═══ Working data

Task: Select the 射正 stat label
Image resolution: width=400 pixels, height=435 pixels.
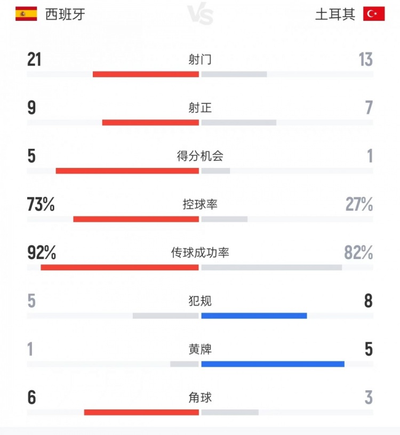Action: (200, 108)
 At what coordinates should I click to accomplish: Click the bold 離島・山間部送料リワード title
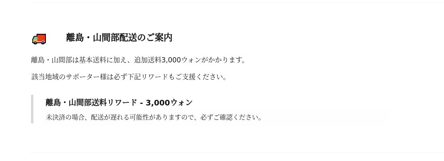click(91, 103)
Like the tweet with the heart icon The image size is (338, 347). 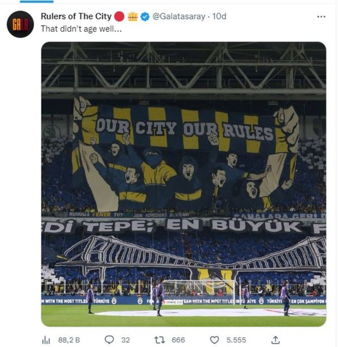pos(215,340)
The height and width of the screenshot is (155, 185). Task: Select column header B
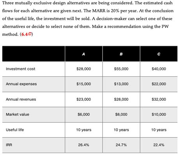[121, 54]
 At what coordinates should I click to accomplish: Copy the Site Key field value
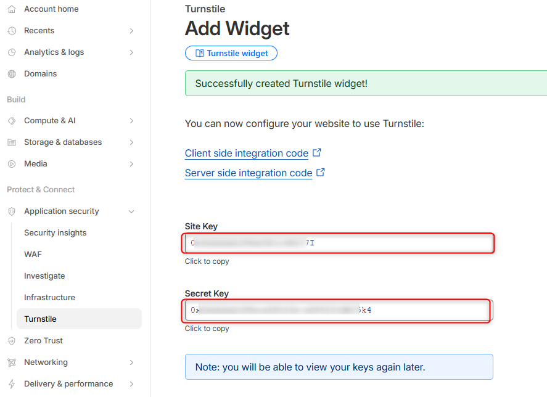pos(338,243)
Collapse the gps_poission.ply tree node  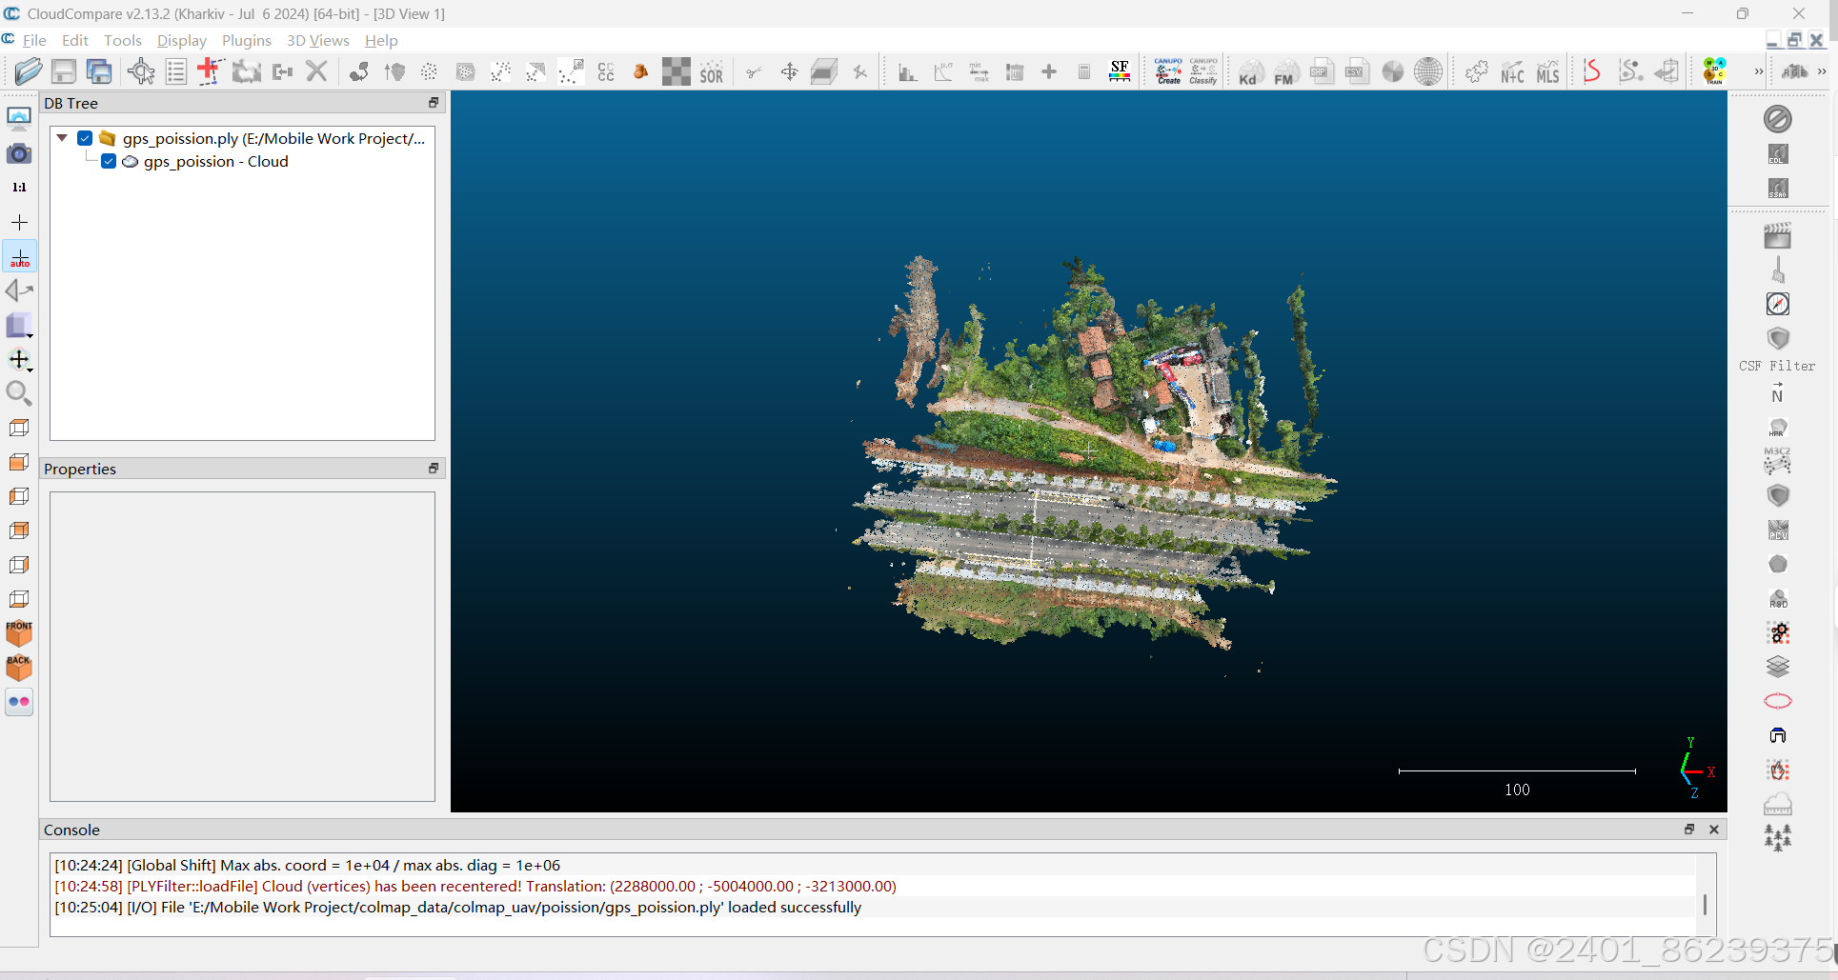coord(62,138)
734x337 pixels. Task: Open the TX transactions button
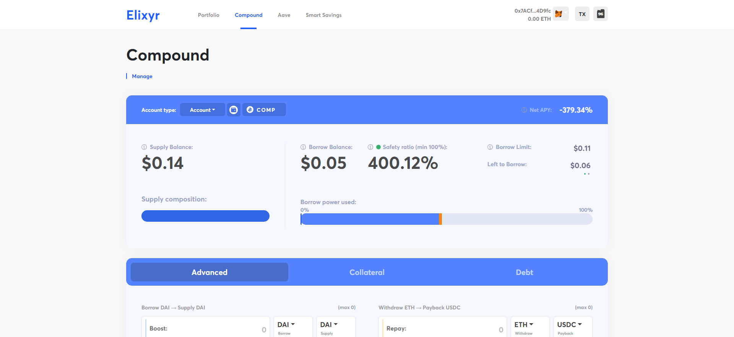click(x=582, y=14)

══════

What the task requires:
Your task is to restate word for word the lines from the one containing "734x337 pixels. Task: Open" through the last line of the data, both ends included, with no pictures.

Written solution:
734x337 pixels. Task: Open the TX transactions button
click(x=582, y=14)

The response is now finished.